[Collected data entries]
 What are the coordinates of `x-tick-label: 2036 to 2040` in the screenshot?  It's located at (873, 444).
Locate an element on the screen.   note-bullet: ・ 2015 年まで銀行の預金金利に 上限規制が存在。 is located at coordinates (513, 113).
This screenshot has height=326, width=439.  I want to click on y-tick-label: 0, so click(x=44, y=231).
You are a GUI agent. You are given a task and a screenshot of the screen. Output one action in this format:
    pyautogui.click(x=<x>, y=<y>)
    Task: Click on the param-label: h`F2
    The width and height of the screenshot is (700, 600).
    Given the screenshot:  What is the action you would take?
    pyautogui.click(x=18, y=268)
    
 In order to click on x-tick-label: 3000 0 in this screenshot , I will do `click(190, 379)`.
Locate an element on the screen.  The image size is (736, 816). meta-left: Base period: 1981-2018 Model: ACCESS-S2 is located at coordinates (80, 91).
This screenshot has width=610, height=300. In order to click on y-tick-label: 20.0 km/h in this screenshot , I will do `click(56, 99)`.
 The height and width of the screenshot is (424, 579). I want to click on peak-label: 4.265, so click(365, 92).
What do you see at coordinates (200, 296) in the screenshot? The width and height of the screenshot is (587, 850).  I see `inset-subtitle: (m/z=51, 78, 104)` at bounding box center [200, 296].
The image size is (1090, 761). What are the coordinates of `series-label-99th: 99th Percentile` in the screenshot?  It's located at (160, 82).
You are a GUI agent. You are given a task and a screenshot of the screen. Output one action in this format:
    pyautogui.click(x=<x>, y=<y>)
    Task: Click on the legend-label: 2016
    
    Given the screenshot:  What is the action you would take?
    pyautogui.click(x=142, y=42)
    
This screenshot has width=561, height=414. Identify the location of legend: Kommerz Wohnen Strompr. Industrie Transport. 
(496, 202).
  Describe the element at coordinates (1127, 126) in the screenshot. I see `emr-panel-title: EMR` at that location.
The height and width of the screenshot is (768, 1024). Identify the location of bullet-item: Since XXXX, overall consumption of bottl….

# About this task
Copy all of the lines above, reproducing each one character for character.

# Solution
 What are the coordinates of `x-tick-label: 2036 to 2040` in the screenshot?  It's located at (873, 444).
Locate an element on the screen.   note-bullet: ・ 2015 年まで銀行の預金金利に 上限規制が存在。 is located at coordinates (513, 113).
This screenshot has height=326, width=439.  I want to click on y-tick-label: 0, so click(x=44, y=231).
You are a GUI agent. You are given a task and a screenshot of the screen. Output one action in this format:
    pyautogui.click(x=<x>, y=<y>)
    Task: Click on the param-label: h`F2
    The width and height of the screenshot is (700, 600).
    Given the screenshot:  What is the action you would take?
    pyautogui.click(x=18, y=268)
    
 In order to click on x-tick-label: 3000 0 in this screenshot , I will do `click(190, 379)`.
Locate an element on the screen.  The image size is (736, 816). meta-left: Base period: 1981-2018 Model: ACCESS-S2 is located at coordinates (80, 91).
This screenshot has width=610, height=300. In order to click on y-tick-label: 20.0 km/h in this screenshot , I will do `click(56, 99)`.
 The height and width of the screenshot is (424, 579). I want to click on peak-label: 4.265, so click(365, 92).
What do you see at coordinates (200, 296) in the screenshot? The width and height of the screenshot is (587, 850).  I see `inset-subtitle: (m/z=51, 78, 104)` at bounding box center [200, 296].
The image size is (1090, 761). What are the coordinates of `series-label-99th: 99th Percentile` in the screenshot?  It's located at (160, 82).
You are a GUI agent. You are given a task and a screenshot of the screen. Output one action in this format:
    pyautogui.click(x=<x>, y=<y>)
    Task: Click on the legend-label: 2016
    
    Given the screenshot:  What is the action you would take?
    pyautogui.click(x=142, y=42)
    
This screenshot has width=561, height=414. Identify the location of legend: Kommerz Wohnen Strompr. Industrie Transport. 
(496, 202).
  Describe the element at coordinates (1127, 126) in the screenshot. I see `emr-panel-title: EMR` at that location.
The height and width of the screenshot is (768, 1024). Identify the location of bullet-item: Since XXXX, overall consumption of bottl….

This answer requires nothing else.